## Task description
Among the records below, find each line containing the word "computer" and copy it.

(Records shown Opens)

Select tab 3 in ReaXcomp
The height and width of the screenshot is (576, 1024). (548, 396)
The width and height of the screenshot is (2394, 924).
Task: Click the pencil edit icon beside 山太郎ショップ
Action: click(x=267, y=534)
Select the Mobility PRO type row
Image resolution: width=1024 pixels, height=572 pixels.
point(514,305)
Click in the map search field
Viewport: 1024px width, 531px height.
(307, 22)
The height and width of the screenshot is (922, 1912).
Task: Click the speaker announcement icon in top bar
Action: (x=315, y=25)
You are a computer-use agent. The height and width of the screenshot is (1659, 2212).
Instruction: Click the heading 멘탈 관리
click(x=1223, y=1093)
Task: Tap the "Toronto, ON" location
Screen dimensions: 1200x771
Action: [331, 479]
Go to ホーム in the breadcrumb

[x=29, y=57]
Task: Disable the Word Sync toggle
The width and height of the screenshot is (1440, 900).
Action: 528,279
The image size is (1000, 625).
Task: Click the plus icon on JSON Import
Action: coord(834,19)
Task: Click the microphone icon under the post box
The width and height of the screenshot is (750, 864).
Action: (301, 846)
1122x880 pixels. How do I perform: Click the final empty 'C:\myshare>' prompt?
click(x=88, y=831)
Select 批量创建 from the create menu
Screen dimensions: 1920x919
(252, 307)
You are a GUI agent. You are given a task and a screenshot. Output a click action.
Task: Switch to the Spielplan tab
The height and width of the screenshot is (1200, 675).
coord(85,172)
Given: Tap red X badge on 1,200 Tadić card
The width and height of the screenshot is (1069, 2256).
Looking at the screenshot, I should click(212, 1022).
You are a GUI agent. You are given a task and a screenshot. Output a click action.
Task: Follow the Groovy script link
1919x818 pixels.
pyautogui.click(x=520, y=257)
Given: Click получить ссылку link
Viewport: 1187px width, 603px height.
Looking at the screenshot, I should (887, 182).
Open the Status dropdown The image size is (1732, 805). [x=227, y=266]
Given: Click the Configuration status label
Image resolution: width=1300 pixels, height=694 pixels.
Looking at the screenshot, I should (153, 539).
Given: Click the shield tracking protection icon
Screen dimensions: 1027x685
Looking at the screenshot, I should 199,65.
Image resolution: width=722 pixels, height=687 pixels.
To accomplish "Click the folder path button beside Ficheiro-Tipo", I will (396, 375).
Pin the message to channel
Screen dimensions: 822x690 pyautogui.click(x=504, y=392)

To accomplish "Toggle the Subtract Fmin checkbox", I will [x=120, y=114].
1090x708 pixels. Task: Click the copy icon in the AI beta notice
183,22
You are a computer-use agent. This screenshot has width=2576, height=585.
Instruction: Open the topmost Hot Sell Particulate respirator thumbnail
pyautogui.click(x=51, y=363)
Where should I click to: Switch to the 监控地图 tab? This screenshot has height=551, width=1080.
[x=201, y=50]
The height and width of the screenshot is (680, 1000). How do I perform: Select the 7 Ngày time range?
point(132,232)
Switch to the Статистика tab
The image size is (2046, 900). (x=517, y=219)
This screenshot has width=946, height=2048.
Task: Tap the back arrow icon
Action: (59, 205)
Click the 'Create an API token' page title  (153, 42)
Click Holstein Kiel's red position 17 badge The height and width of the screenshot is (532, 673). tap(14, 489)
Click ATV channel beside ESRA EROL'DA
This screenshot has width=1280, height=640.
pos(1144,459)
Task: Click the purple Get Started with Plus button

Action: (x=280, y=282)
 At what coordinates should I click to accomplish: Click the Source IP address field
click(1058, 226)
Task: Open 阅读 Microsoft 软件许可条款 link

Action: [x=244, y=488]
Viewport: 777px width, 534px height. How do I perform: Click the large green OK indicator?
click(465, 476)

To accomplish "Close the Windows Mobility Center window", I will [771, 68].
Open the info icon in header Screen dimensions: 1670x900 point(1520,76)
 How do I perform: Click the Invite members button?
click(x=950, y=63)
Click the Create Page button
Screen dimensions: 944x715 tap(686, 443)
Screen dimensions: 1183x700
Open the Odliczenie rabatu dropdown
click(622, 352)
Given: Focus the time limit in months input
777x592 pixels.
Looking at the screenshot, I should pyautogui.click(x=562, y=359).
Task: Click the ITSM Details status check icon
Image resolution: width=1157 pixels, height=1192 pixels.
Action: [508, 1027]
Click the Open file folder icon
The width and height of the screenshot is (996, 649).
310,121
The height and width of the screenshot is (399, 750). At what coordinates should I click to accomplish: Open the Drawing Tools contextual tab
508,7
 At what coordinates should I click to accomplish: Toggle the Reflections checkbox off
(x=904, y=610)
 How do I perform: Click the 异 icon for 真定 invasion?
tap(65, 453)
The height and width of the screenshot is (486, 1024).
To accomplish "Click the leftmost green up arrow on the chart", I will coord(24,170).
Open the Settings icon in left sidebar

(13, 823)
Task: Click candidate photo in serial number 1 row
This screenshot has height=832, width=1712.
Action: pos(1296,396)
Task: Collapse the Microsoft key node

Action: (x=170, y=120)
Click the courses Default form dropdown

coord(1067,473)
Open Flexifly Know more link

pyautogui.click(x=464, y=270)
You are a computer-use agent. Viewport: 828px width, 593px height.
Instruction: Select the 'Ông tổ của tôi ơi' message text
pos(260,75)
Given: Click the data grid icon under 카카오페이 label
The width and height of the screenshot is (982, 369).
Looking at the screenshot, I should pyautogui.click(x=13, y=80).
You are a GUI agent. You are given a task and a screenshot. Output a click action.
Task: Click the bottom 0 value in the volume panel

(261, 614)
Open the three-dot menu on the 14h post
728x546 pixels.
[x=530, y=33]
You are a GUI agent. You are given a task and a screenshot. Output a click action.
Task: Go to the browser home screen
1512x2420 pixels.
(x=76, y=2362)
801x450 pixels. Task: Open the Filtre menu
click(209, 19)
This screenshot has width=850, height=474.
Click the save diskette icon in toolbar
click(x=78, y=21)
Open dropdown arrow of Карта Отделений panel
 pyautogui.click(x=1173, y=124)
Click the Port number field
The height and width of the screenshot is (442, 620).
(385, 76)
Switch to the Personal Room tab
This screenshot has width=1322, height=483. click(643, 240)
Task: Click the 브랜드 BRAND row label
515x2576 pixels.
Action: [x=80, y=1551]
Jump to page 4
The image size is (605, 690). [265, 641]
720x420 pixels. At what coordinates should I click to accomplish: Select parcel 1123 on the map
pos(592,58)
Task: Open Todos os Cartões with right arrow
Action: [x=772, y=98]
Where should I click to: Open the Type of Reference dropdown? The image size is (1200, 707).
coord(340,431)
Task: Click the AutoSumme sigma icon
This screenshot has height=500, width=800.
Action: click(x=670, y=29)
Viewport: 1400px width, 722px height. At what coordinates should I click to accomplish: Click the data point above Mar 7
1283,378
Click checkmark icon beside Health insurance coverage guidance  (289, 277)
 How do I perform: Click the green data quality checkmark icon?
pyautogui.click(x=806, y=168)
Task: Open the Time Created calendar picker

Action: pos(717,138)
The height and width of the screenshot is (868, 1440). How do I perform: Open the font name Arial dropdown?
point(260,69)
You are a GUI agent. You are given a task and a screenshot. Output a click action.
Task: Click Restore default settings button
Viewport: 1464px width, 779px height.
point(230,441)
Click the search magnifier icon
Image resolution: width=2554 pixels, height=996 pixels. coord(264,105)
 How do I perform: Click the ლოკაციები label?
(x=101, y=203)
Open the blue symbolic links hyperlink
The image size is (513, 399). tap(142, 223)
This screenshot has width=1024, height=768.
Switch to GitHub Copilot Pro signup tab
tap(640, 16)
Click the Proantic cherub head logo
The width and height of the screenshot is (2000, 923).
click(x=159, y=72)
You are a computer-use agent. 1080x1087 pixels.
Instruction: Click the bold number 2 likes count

(Records shown Closes)

## Solution to the problem
You are a computer-use agent. The height and width of the screenshot is (1659, 2212).
You are a computer-use agent. This screenshot has width=2576, height=585.
You are a computer-use agent. Viewport: 828px width, 593px height.
You are a computer-use agent. 1080x1087 pixels.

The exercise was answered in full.